"""
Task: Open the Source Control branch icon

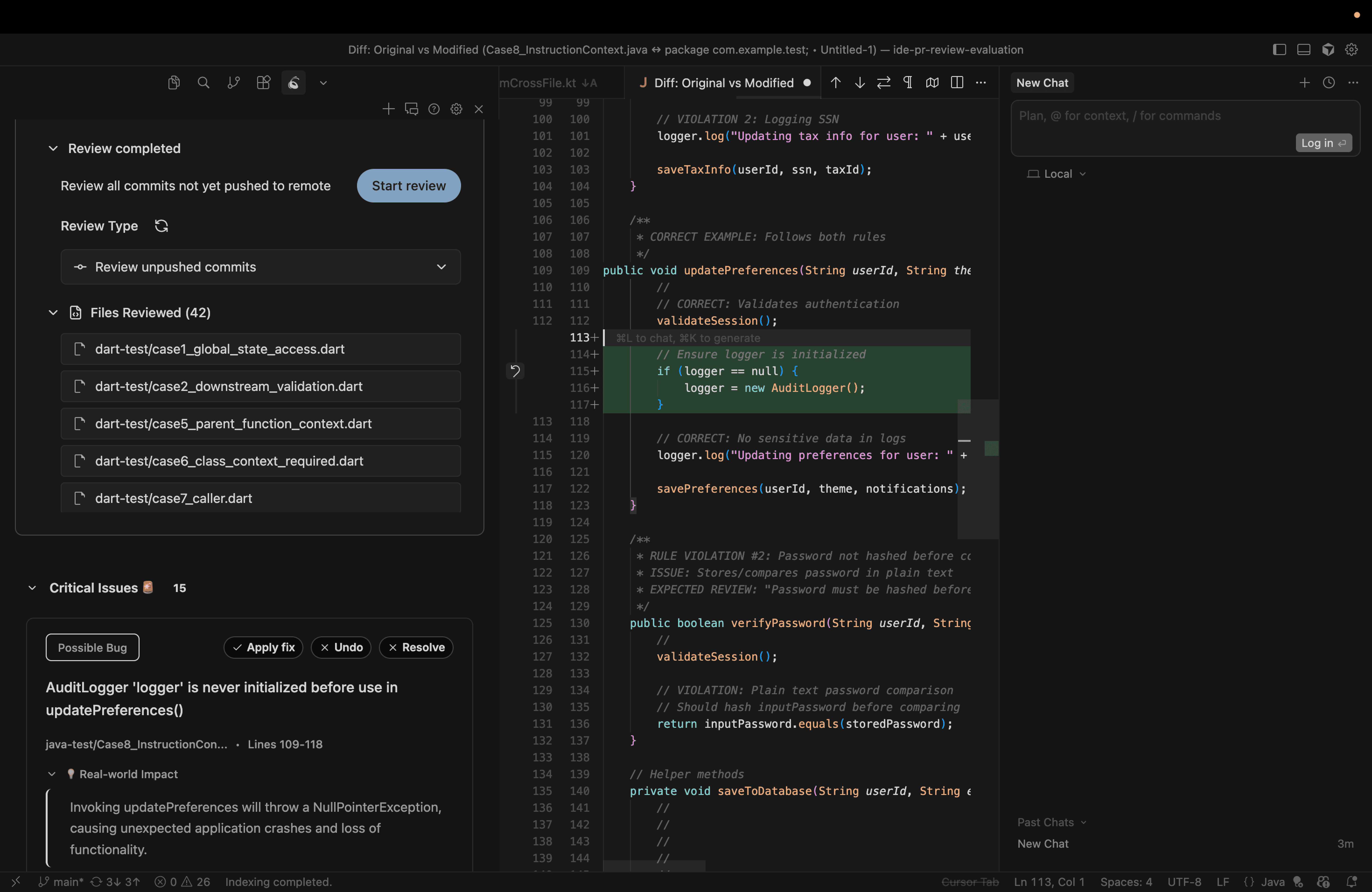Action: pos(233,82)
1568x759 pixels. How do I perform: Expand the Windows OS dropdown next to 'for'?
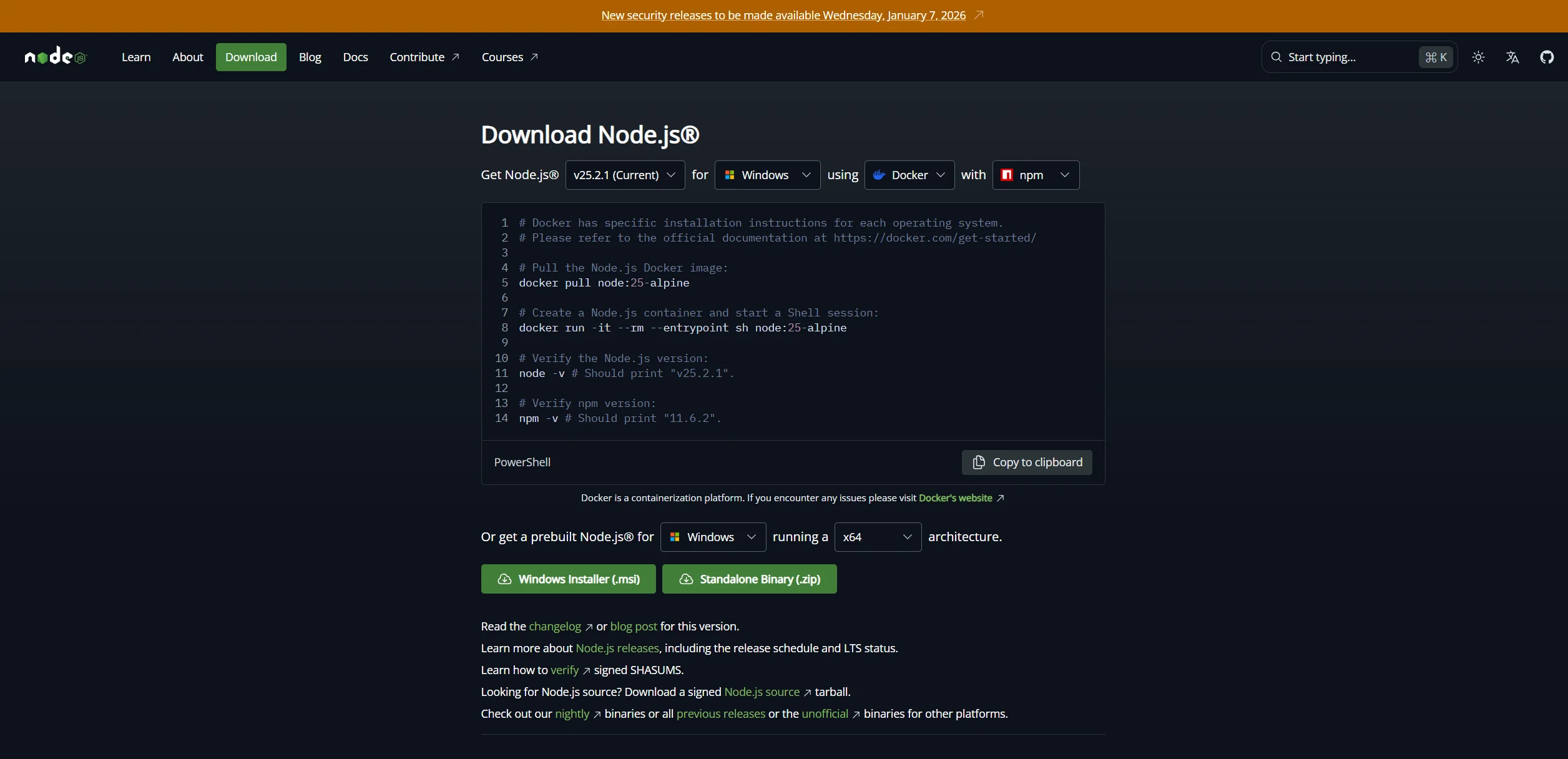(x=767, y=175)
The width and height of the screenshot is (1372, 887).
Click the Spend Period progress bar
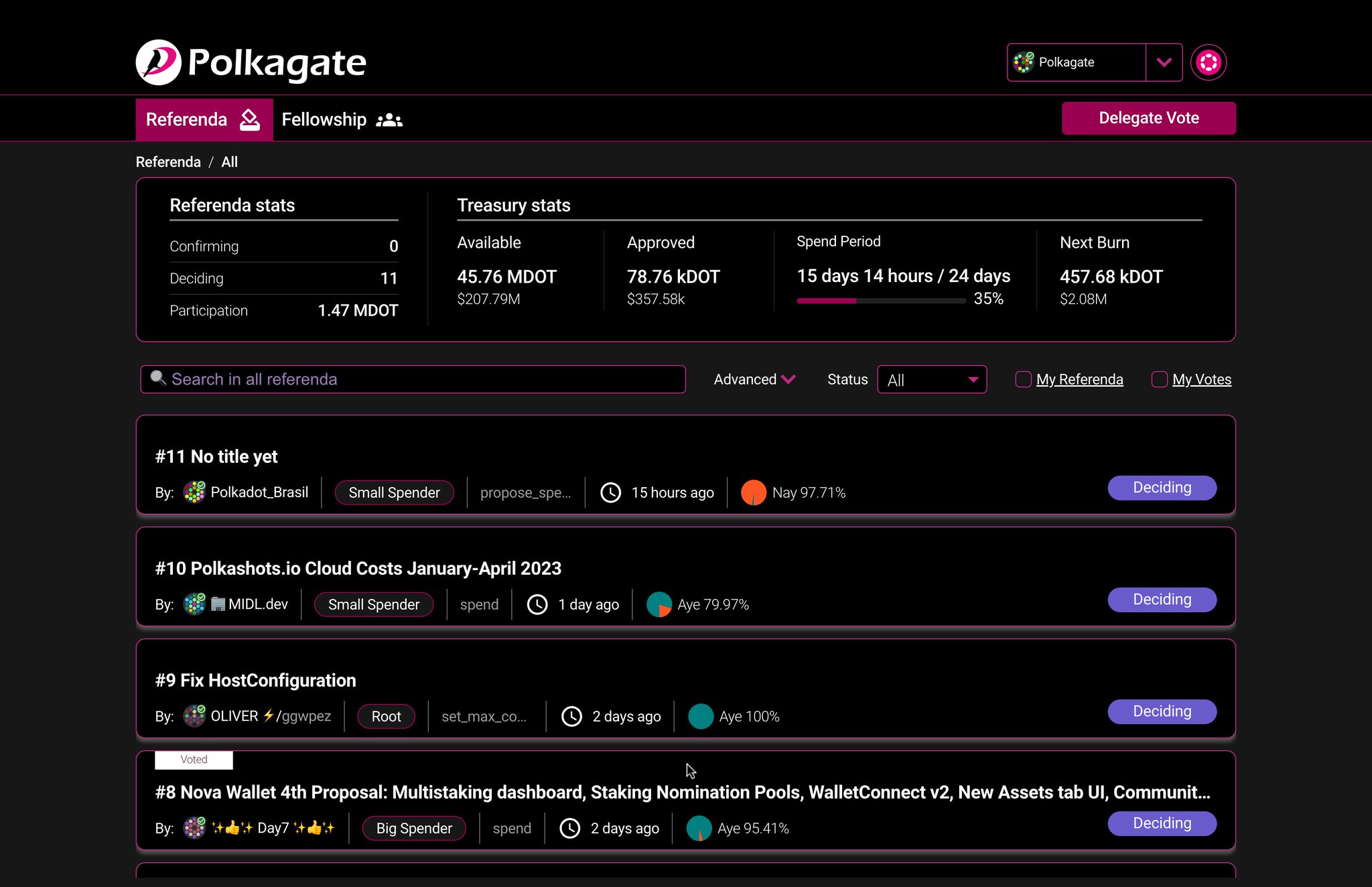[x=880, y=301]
"""
"""
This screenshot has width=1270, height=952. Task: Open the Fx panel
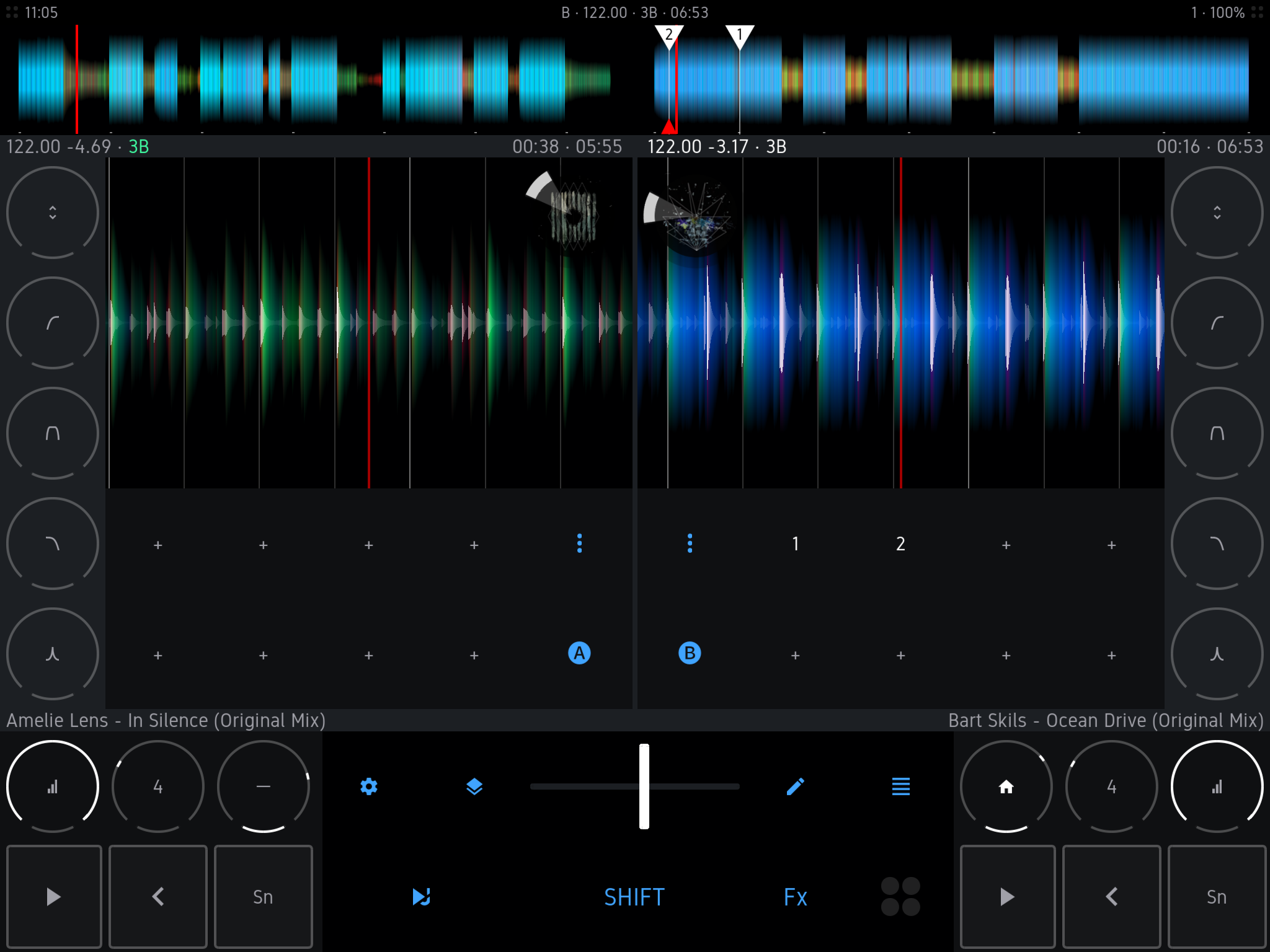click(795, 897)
"""
"""
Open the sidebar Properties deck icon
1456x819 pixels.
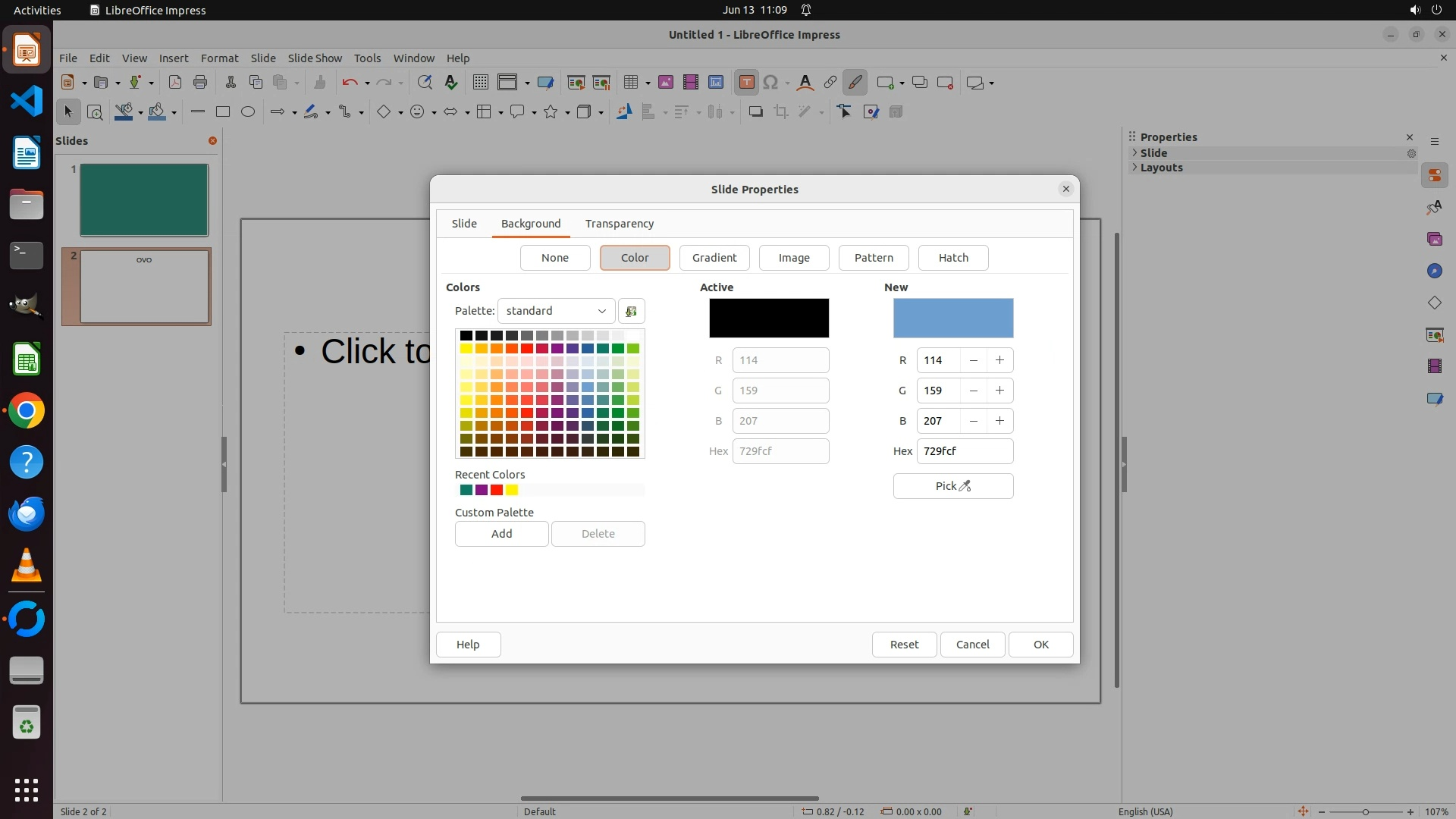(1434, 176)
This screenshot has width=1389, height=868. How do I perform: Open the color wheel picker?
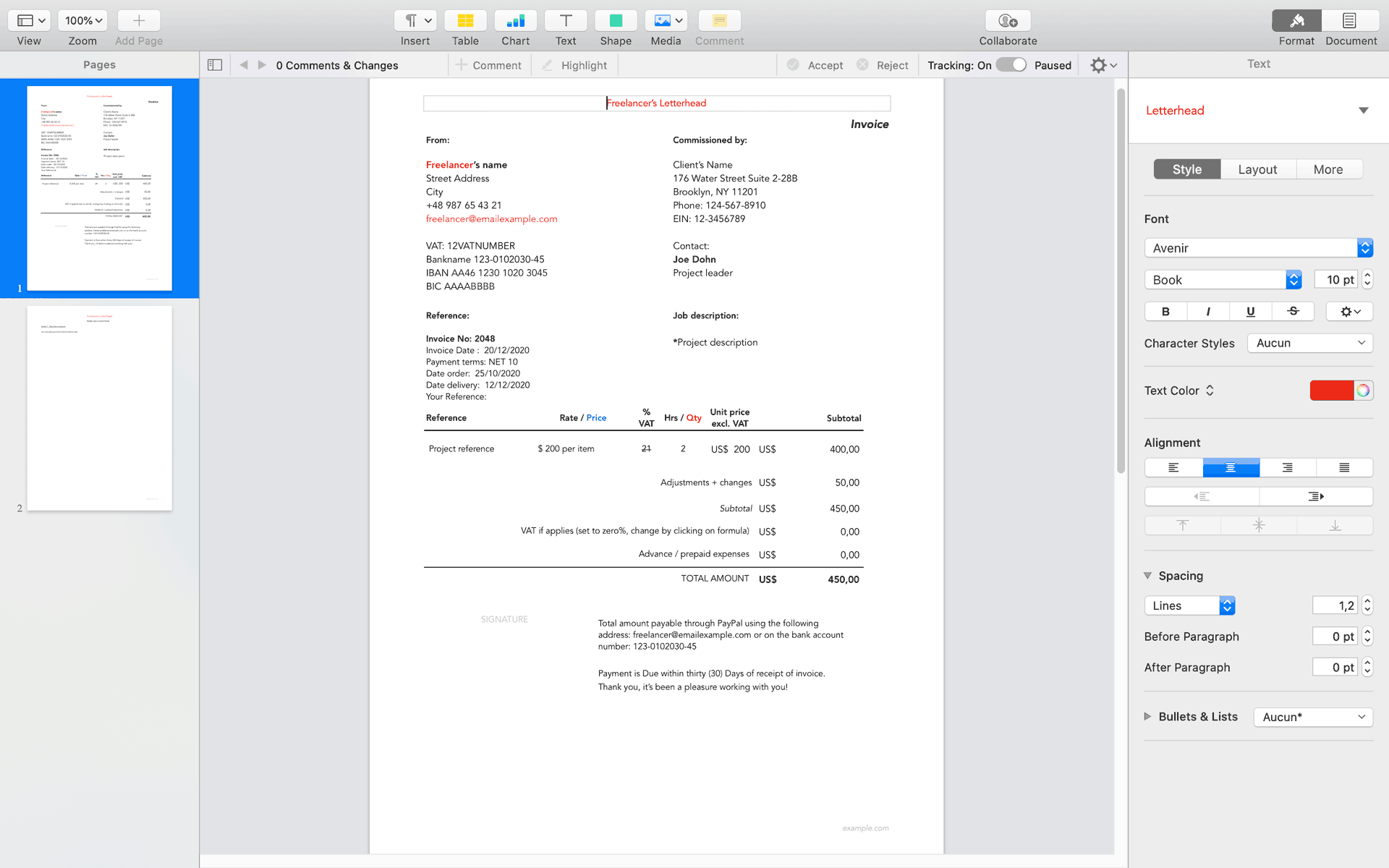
"""
### Task goal
Please output, exactly as written, the lines above from the one holding "Open the sidebar Properties deck icon" through the one holding "This screenshot has width=1389, height=868.", both included, with the pictures omitted.

### Reply to the task
Open the sidebar Properties deck icon
1456x819 pixels.
(1434, 176)
This screenshot has width=1389, height=868. How do I perform: Open the color wheel picker?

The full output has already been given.